Photo courtesy of Kat N.L.M. (Flickr)
Evidently it takes seven people to replace one John Kruk. With the gruff ex-Philly out of action Sunday (as well as fellow commentator Dan Shulman), the Baseball Tonight team decided to cover the Dodgers vs. Pirates game with a small army of former players and coaches-turned-analysts, each with a different vantage points throughout the stadium. While Mark Mulder isn’t exactly anyone’s idea of a young Vin Scully, the experiment worked surprisingly well, with each analyst providing insight that was valuable throughout the game.
Here’s what marketers can learn from the BBTN crew’s approach to dynamic, engaging content.
Different Voices, More Perspective
The BBTN crew had, among other talents on hand, a former manager in Eric Wedge, a starting pitcher in Moulder, outfielder Doug Glanville, and Aaron Boone and Hall-of-Famer Barry Larking representing the infielders to call the game. Between them, they covered just about every facet of the game, from what the managers were thinking to what the catchers were probably saying to the umpires between pitches. By allowing each analyst to focus on his own expertise, BBTN ended up with much more comprehensive analysis of the game than usual.

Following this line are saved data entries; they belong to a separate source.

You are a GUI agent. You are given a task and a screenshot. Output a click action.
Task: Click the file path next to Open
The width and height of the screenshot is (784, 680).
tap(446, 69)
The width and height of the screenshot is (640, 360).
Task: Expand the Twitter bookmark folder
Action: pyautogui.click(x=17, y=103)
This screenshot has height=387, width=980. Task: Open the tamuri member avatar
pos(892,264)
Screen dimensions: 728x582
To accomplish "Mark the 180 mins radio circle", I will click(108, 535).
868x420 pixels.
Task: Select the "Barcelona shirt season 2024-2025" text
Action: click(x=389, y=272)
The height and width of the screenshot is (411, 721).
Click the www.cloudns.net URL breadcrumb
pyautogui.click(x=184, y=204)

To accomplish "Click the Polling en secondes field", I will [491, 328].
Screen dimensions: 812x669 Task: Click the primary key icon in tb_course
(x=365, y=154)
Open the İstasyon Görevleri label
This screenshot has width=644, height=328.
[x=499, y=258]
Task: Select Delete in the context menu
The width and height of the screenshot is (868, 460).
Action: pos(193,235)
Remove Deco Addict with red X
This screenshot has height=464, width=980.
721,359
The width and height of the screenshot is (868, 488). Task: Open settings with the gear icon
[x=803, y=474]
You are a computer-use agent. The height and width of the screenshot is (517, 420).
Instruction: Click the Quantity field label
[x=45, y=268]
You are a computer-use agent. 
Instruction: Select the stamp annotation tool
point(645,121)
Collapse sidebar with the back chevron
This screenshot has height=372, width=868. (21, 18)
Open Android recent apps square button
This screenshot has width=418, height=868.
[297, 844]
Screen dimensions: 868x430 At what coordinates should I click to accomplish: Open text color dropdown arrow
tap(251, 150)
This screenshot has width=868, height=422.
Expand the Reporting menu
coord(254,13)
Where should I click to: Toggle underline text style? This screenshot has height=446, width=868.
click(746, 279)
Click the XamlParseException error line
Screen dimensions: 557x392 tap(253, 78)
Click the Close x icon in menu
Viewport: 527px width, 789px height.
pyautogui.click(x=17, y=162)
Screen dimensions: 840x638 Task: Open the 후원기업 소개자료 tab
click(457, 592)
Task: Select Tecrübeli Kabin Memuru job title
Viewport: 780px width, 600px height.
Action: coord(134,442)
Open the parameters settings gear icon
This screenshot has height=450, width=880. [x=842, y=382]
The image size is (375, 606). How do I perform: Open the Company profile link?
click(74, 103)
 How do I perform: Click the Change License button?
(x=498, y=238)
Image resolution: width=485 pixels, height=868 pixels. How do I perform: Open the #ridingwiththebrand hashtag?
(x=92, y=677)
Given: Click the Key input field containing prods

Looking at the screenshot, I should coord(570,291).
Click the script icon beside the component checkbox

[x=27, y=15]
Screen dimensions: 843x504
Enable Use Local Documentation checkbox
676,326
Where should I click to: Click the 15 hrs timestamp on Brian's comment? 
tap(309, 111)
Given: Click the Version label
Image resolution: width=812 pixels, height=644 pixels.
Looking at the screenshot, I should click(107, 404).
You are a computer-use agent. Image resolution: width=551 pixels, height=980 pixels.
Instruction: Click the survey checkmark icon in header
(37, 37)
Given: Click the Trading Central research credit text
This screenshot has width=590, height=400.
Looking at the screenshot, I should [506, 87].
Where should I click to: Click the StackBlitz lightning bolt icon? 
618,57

Every marketing organization can apply the same approach to their own workforce. Rather than task one or two individuals with coming up with the content for your campaigns, why not leverage employees across the organization who are fountains of knowledge in their respective capacities? In doing so, you can produce more dynamic content for your audience, and reduce the workload for each individual.
You got the sense during Sunday night’s broadcast that the analysts savored the opportunity to offer insight at least as nuanced and valuable as the next guy, and it showed. Each analyst seemed genuinely eager to share what they knew and give audiences and insider’s perspective of the game.
For the subject matter experts working in your organization, consider that they are probably rarely asked to contribute their voices publicly to industry discourse. Embracing them as the knowledge centers that they are and rewarding them with a platform to contribute can produce inspired work and a welcome respite from the more routine aspects of their jobs.
BBTN’s experiment prevented the verbal diarrhea broadcasters are often prone to when they have to fill the air. Instead, audiences got a steady stream of concise, digestible insight from each analyst as they countered and complimented their colleagues’ perspectives with their own. The broadcast began to feel like an actual learning environment — a rare occurrence in sports commentating.
If you want your audience to retain the knowledge you share via your content, focus on making it snackable for audiences with short attention spans. To use a baseball analogy, string together some singles instead of trying to hit a home run all the time.
More Dynamic, More Engaging Content
You might think seven commentators calling a game could get a little unruly or chaotic, but quite the opposite took place. The banter between was less inane than usual; it moved along crisply, was at times funny, and enlivened the broadcast during lulls in action. Rather than fade into the background, the in-game analysis was as engaging as the ball game itself.
Crowd-sourcing or leveraging fellow employees doesn’t have to be central to your content strategy, but it can be an excellent compliment to your usual efforts, especially once they start to feel stale.